In 1978, Escobedo created Coatl, at the University Cultural Center of UNAM in Mexico City, out of steel girders painted yellow to orange to red measuring to 15 meters.

As a statement, her exhibit called Negro basura, negro mañana (Black garbage, black tomorrow) in 1991 was made up of painted black garbage, three meters wide stretching at one hundred feet inside Chapultepec Park in Mexico City that lasted three days. As the years go by, she participated in many other exhibitions throughout the world.

Her next solo exhibition show was called Estar y no estar and was displayed at the University Museum in 2000. Two years later, she did three exhibitions, one in Mexico City called Salón Bancomer and the other two in Germany called Die Fluctlinge: The Refugees and Bicycle Taxi. The following year she returned to her home of Mexico City for her escasr Ríos Perenes exhibit.

Through 2007 to 2008, Escobedo continued her exhibitions in various locations with another in Germany as well as another four in Mexico. At Wakefield in the United Kingdom, she had a solo exhibition called Summer Field. In 2010, she would have her last solo exhibition in her home of Mexico City under her own name.

===Awards===
Escobedo competed in the UNAM sculpture competition and was awarded a prize in 1976. Entering with a small team of two other architects to design a building in 1980, they received the outstanding achievement Reaseguradora Patria for winning.

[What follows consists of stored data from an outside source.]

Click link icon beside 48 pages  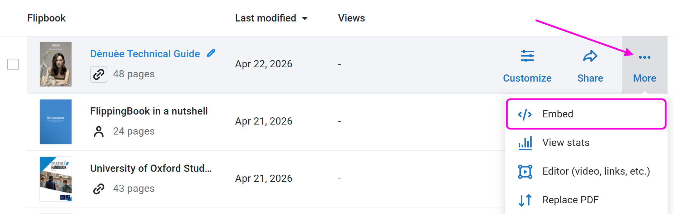(99, 74)
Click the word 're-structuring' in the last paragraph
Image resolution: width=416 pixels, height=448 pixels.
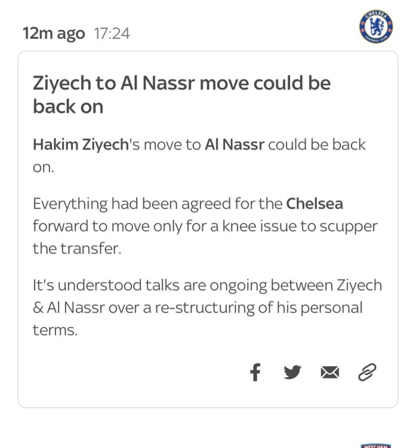[x=205, y=308]
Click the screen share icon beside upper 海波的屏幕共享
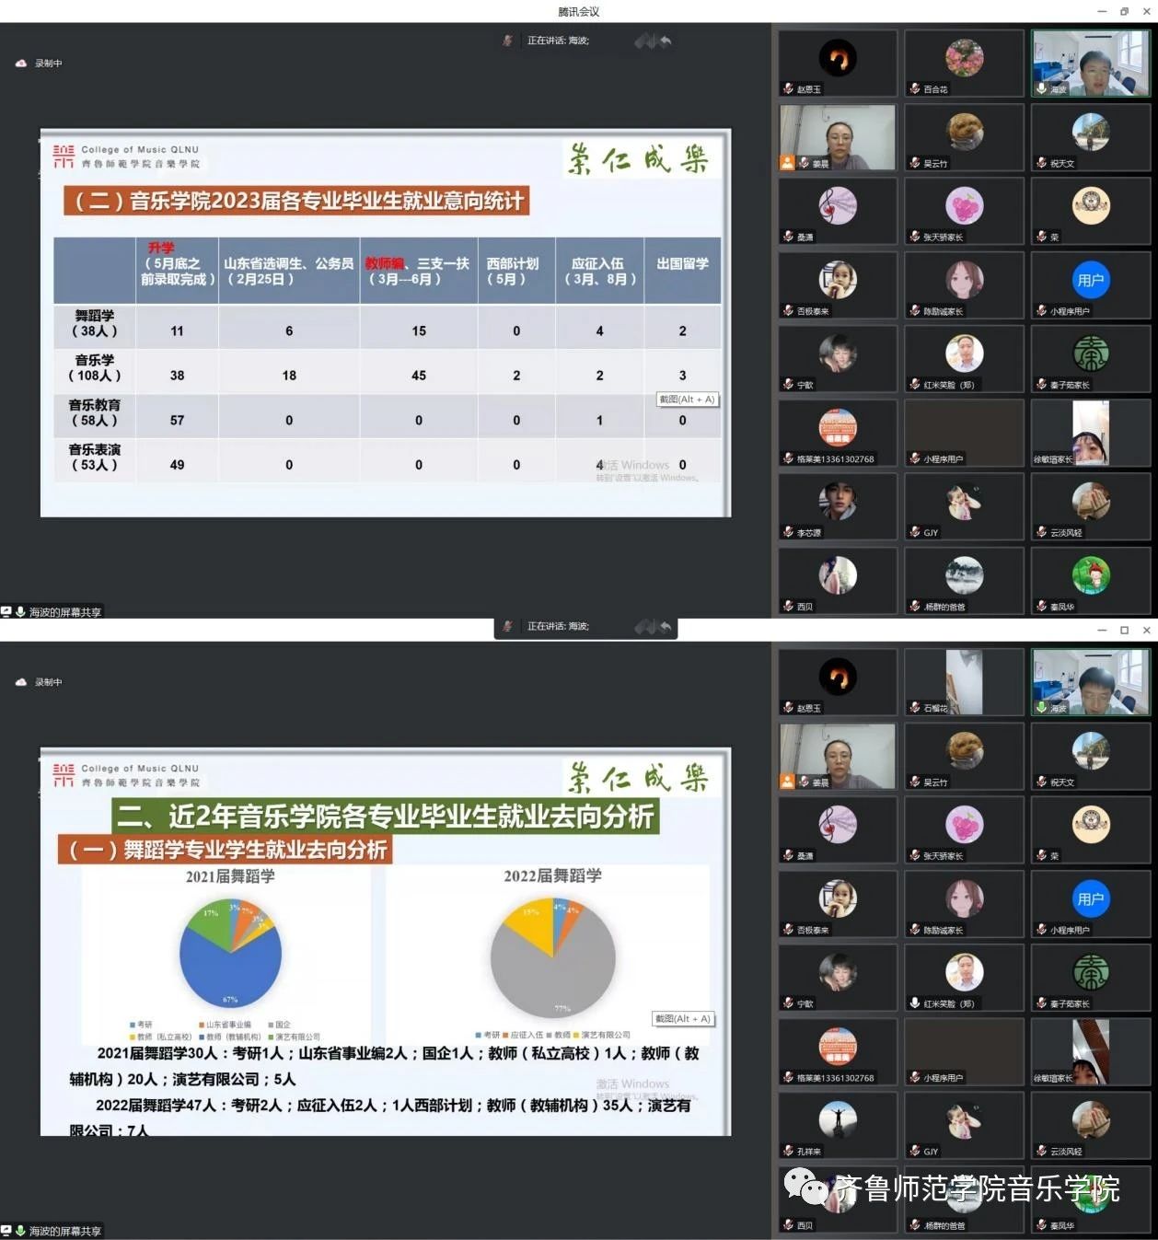1158x1240 pixels. (6, 611)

She was awarded the Guggenheim Fellowship for Creative Arts, Latin America & Caribbean in 1991. In 1999, she was awarded the FONCA creators’ grant.

===Publications===
Escobedo was also a writer whose works were published in public collections. She even conceived and coordinated a book in 1989 called Mexican Monuments: Strange Encounters that was printed in both Spanish and English that was met with equal success. It was her way of recording her Mexican heritage with the help of Paolo Gori. In 1999, she contributed an article entitled, “Work as process or work as product: a conceptual dilemma” to the compilation of Mortality Immortality?: The Legacy of 20th-century.

In 2004, Graciela Schmilchuk wrote a book filled with Escobedo's s installations called Helen Escobedo: Steps on the Sand with a prologue written by Dore Ashton.

==Later life==
Escobedo had two children with Fredrik Kirsebom, Andrea in 1962 and a son, Michael in 1964. She obtained a divorce in 1977. Her mother died following the 1985 Mexico City earthquake. By 1987, Escobedo decided to split her year, six months at a time between living in Mexico and in Germany with her partner Hans-Jürgen Rabe whom she married in 1995. In 2003, Escobedo had a hip-bone replacement due to a sudden fall. Her first granddaughter was born as she celebrated her seventieth birthday in 2004. She lived in Mexico City, Sweden, Germany, Hamburg, and Berlin

On September 16, 2010, Helen Escobedo died in her hometown of Mexico City at the age of 76.